--- Page extract ---

Today's news

十月 27, 2003


Thousands join student protest over top-up fees

Students and their supporters brought central London to a standstill yesterday as they marched in protest at government plans to let universities treble tuition fees to £3,000 a year. According to the National Union of Students, there were 31,000 marchers, three times the number estimated by the Metropolitan police.
( Guardian, Times, Financial Times, Daily Mail, Daily Express )

Schools look to O levels to help raise standards
A new exam modelled on the old O level is being adopted by a growing number of schools that believe the qualification, which concentrates on a final exam rather than course work, improves pupils' chances of getting into university. The new qualification, being offered by Edexcel and the Cambridge local Examinations Syndicate, has so far been approved by ten universities, including Durham, Exeter and Oxford.
( Daily Mail, Times )

Scientists 'are born - not made'
The reason that people are drawn to the sciences could be genetic rather than cultural, according to a survey of almost 400 men and women conducted by Mark Lythgoe of University College London for a lecture series to promote The Daily Telegraph /Novartis Visions of Science photographic competition, which is backed by the National Endowment for Science, Technology and the Arts.
( Daily Telegraph )

Scientists begin to map genes of disease
Scientists have started to draw up the first map of human genetic differences in an ambitious project to locate the roots of human disease. The International HapMap Project, which publishes its first results next month, will provide an index to mankind's genetic code, allowing scientists to pick out inherited variations that affect health. The £60 million initiative involves British scientists from Oxford University and the Wellcome Trust Sanger Institute near Cambridge.
( Times )

Explorers on the trail of Lost City of Atlantis
For more than two millennia, many of the world's greatest adventurers, explorers and thinkers have sought the fabled Lost City of Atlantis. Next month, an expedition to hunt for its remains among submerged Gibraltarian islands will be unveiled at the Royal Geographical Society, London, by renowned geologist Jacques Collina-Girard and the leaders of the Titanic expeditions.
( Daily Telegraph )

Germany leads way in number of websites
According to the Organisation for Economic Co-operation and Development, Germany has more websites per person than any other country. Last year Germany had 84.7 websites per 1,000 people, followed by Denmark and Norway with 71.7 and 66.4 respectively. Other leaders in the website rankings are the UK and the US - both have more than 60 sites per 1,000 people. The OECD average is 30, while the norm for the EU is slightly under 40.
( Financial Times )

Roundup of higher education items in the weekend papers
The government wants 50 per cent of youngsters to go to university, but Alan Wilson, its new higher education czar, would like that figure to be even bigger ( Sunday Times ) · Peter Mandelson has set up a room in Downing Street to help steer legislation on student fees through Parliament ( Independent on Sunday ) · A self-styled university in Spain is selling "non-traditional" degrees over the internet ( Observer ) · Advice to students, who are being offered dangerously large amounts of credit cards and overdraft facilities ( Times , 25 October 2003) · Private schools and universities have launched an unprecedented bid to attract the children of wealthy Russians ( Evening Standard , 24 October 2003).

Former Nottingham v-c dies
Basil Weedon, organic chemist at Imperial College, London, Queen Mary College, London and vice-chancellor, Nottingham University 1976-88, died on 13 October 2003, aged 80.

---

Brief
Rewrite the news digest passage starting at "Students and their" and ending at "Exeter and Oxford.", changing "marchers" to "demonstrators".

--- Record excerpts ---

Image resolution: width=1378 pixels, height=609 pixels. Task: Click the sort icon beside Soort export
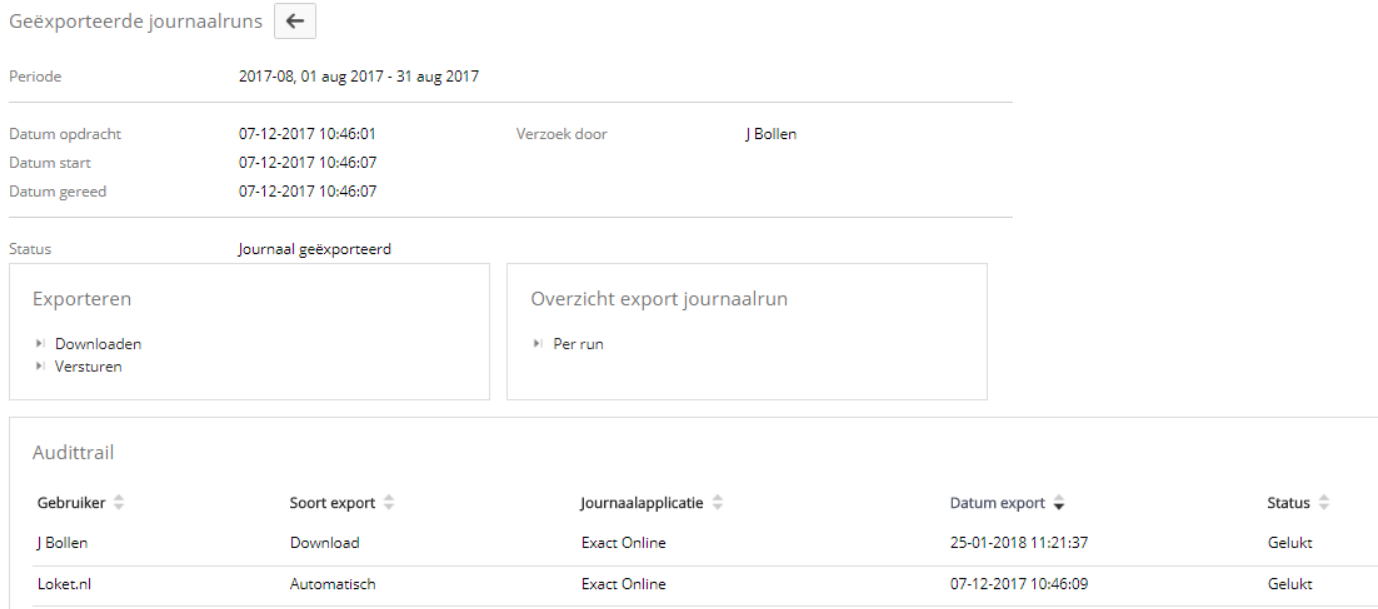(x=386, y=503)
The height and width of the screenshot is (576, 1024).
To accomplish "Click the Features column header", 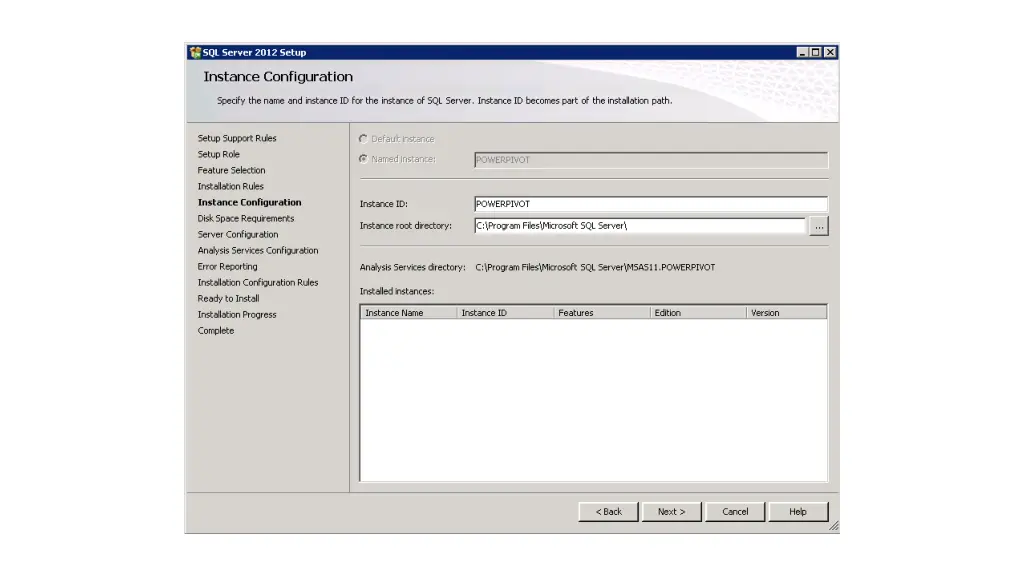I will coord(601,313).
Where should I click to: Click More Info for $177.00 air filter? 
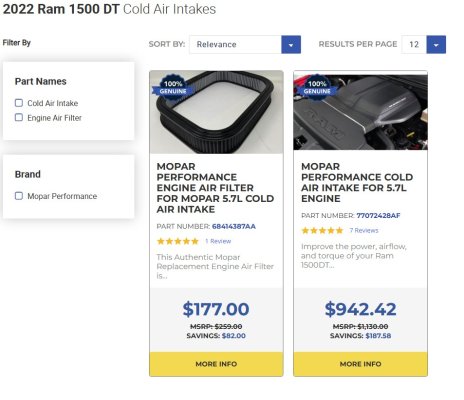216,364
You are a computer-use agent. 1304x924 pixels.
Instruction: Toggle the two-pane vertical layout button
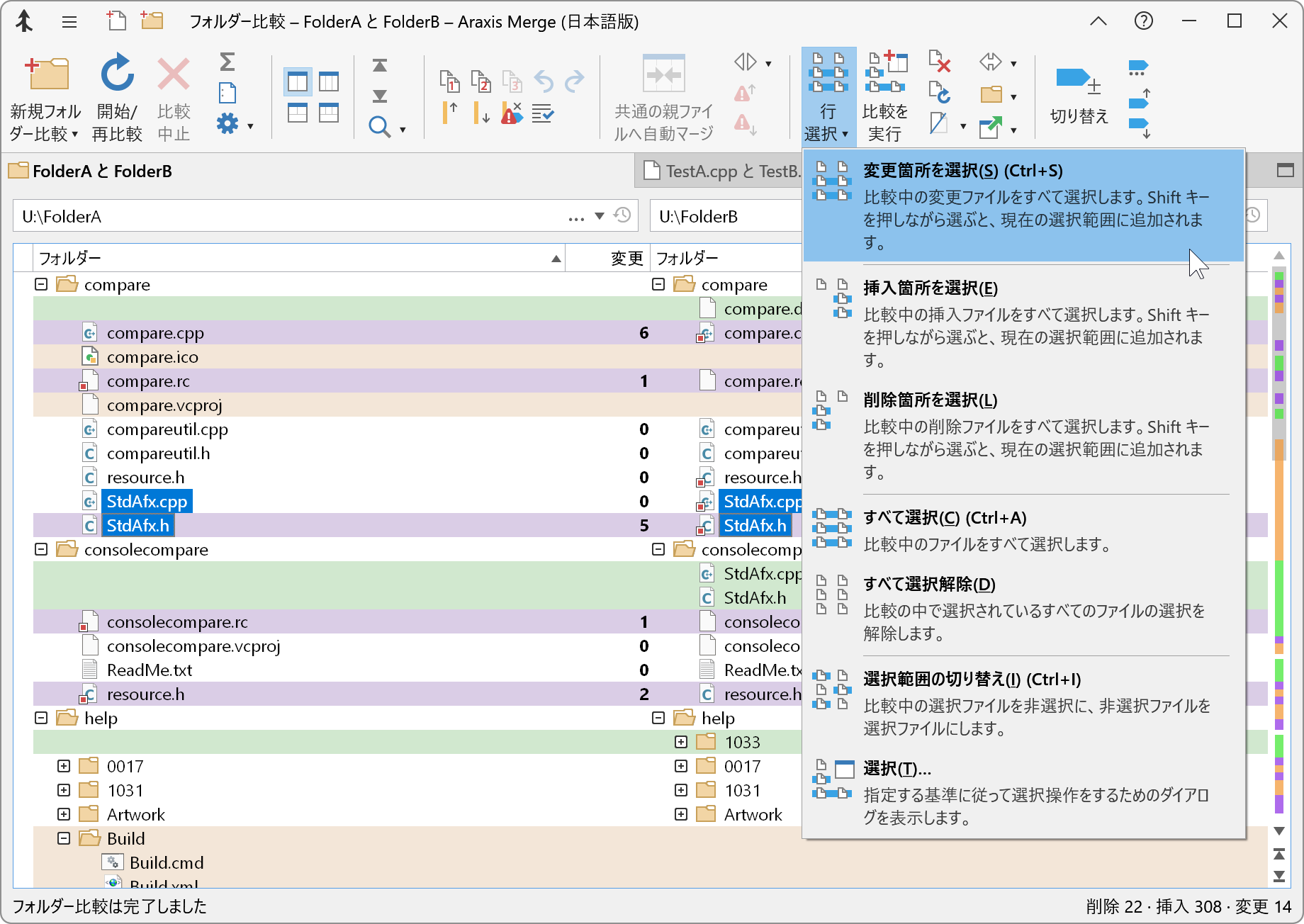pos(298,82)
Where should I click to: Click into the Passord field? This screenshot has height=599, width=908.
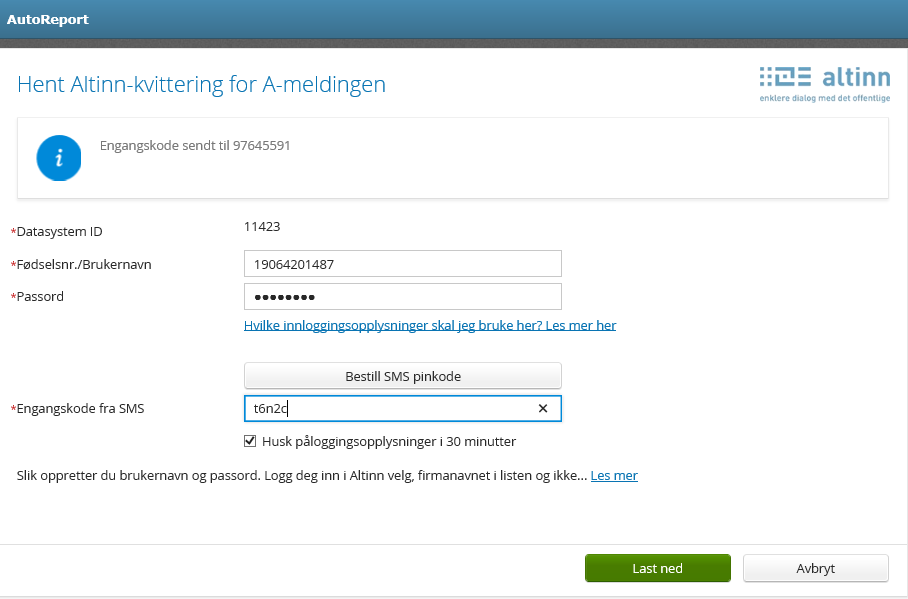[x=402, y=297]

---
--- Record excerpts ---

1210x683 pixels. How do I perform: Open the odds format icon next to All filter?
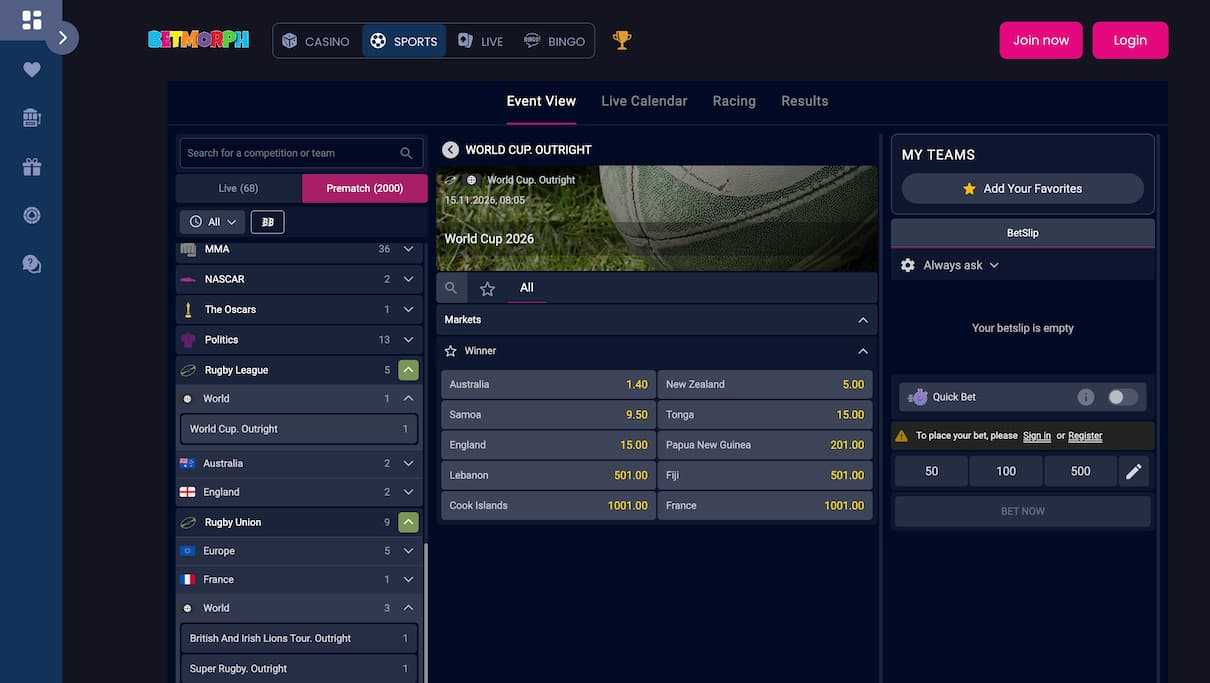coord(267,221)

---

Exercise output
Students and their supporters brought central London to a standstill yesterday as they marched in protest at government plans to let universities treble tuition fees to £3,000 a year. According to the National Union of Students, there were 31,000 demonstrators, three times the number estimated by the Metropolitan police.
( Guardian, Times, Financial Times, Daily Mail, Daily Express )

Schools look to O levels to help raise standards
A new exam modelled on the old O level is being adopted by a growing number of schools that believe the qualification, which concentrates on a final exam rather than course work, improves pupils' chances of getting into university. The new qualification, being offered by Edexcel and the Cambridge local Examinations Syndicate, has so far been approved by ten universities, including Durham, Exeter and Oxford.